“Ti offro da bere”. Il trucco della nomade per drogare e rapinare un negoziante

giovedì 14 febbraio 18:40 - di Giovanni Pasero

Ha drogato e rapinato un commerciante: per questo la Polizia di Stato di Lucca ha arrestato una donna di 32 anni, lucchese di origine sinta, sottoposta alla custodia in carcere su un’ordinanza richiesta dalla Procura della Repubblica di Lucca. Nel giugno scorso la donna si è presentata nel negozio della vittima con la figlia minore; ha tirato fuori dalla borsa una bottiglia di spumante e chiesto dei bicchieri per festeggiare il quattordicesimo compleanno della ragazza. Il commerciante ha creduto alla farsa e si è unito ai festeggiamenti accettando un sorso. Ma dentro il liquido versato nel bicchiere del negoziante, con mossa fulminea, le due donne avevano appena diluito un quantitativo significativo di benzodiazepina, che da lì a poco ha stordito l’uomo. La 32enne ha approfittato del conseguente stato di debolezza della vittima, ha chiesto alla figlia di uscire dal negozio, ha chiuso la saracinesca e, mentre, lo circuiva con avance sessuali, ha sottratto dalla cassa del denaro, per un totale di 300 euro, e dei biglietti gratta e vinci. Dopo averlo rapinato si è allontanata con la figlia.

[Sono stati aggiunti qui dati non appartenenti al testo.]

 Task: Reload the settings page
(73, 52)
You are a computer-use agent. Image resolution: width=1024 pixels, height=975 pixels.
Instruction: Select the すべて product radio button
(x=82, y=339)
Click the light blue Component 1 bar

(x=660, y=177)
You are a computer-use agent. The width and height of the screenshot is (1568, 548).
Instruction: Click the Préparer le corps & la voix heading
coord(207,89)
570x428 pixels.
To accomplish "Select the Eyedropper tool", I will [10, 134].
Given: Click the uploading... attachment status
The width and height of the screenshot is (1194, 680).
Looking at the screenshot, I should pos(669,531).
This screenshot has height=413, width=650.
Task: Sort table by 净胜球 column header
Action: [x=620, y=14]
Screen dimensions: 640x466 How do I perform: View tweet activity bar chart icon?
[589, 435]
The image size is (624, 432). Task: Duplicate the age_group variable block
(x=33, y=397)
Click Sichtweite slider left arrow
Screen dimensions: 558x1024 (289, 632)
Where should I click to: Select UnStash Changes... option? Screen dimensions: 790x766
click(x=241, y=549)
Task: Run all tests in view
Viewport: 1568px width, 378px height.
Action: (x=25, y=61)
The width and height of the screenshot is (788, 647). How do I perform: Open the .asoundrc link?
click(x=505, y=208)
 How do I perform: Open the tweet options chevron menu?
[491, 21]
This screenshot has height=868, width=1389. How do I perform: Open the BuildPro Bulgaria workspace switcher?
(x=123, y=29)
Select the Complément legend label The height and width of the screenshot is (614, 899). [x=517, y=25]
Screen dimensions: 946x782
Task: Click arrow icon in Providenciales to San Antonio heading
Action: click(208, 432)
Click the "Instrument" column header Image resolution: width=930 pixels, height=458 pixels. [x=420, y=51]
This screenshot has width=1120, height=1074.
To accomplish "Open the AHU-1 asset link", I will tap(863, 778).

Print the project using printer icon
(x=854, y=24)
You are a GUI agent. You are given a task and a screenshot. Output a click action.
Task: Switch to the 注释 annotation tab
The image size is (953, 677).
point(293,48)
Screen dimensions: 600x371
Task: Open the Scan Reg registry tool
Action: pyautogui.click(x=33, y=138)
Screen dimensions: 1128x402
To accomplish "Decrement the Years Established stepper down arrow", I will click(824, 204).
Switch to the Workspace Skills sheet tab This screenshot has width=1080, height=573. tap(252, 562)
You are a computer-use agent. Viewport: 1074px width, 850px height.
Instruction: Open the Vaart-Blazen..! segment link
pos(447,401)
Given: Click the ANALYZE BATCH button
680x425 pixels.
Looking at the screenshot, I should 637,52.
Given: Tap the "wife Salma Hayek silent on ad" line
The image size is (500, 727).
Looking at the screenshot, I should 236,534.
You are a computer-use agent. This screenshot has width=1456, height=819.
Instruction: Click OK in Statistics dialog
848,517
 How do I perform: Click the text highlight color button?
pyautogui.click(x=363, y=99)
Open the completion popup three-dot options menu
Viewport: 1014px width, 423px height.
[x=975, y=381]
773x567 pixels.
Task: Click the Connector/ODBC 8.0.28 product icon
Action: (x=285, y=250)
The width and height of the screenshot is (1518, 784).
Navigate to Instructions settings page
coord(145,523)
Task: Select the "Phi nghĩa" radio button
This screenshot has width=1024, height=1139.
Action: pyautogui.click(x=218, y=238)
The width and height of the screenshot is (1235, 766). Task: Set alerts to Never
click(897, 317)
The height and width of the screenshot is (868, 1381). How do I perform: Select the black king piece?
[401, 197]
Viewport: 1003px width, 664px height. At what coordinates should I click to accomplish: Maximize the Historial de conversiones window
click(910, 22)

La nomade ha già colpito alla stessa maniera

A scoprire quanto accaduto la moglie del commerciante. Trovato il marito in preda a malessere, la donna lo ha accompagnato al pronto soccorso. Tornata in negozio, ha visto le registrazioni del circuito di video sorveglianza e chiamato la polizia. In ospedale all’uomo hanno riscontrato la presenza di una dose massiccia di clonazepam. Gli uomini della Squadra Mobile della Questura di Lucca hanno immediatamente identificato la rapinatrice, inchiodata anche dalle tracce di rossetto lasciate sul bicchiere abbandonato in negozio e da un piccolo tatuaggio sul polso destro. A gennaio scorso la malvivente è tornata in negozio a chiedere alla vittima altro denaro dietro la minaccia che non ricevendone avrebbe riferito tutto alla moglie dell’uomo. Il commerciante l’ha cacciata fermando il tentativo della donna di arraffare altro denaro dalla cassa. Ieri sera, i poliziotti della Squadra Mobile l’hanno trovata in un campo nomadi di Lucca e arrestata. La 32enne vanta precedenti specifici essendo stata condannata per un’altra vicenda del tutto analoga a quella di giugno scorso. La figlia minore è stata collocata dal Tribunale per i minorenni in una casa famiglia.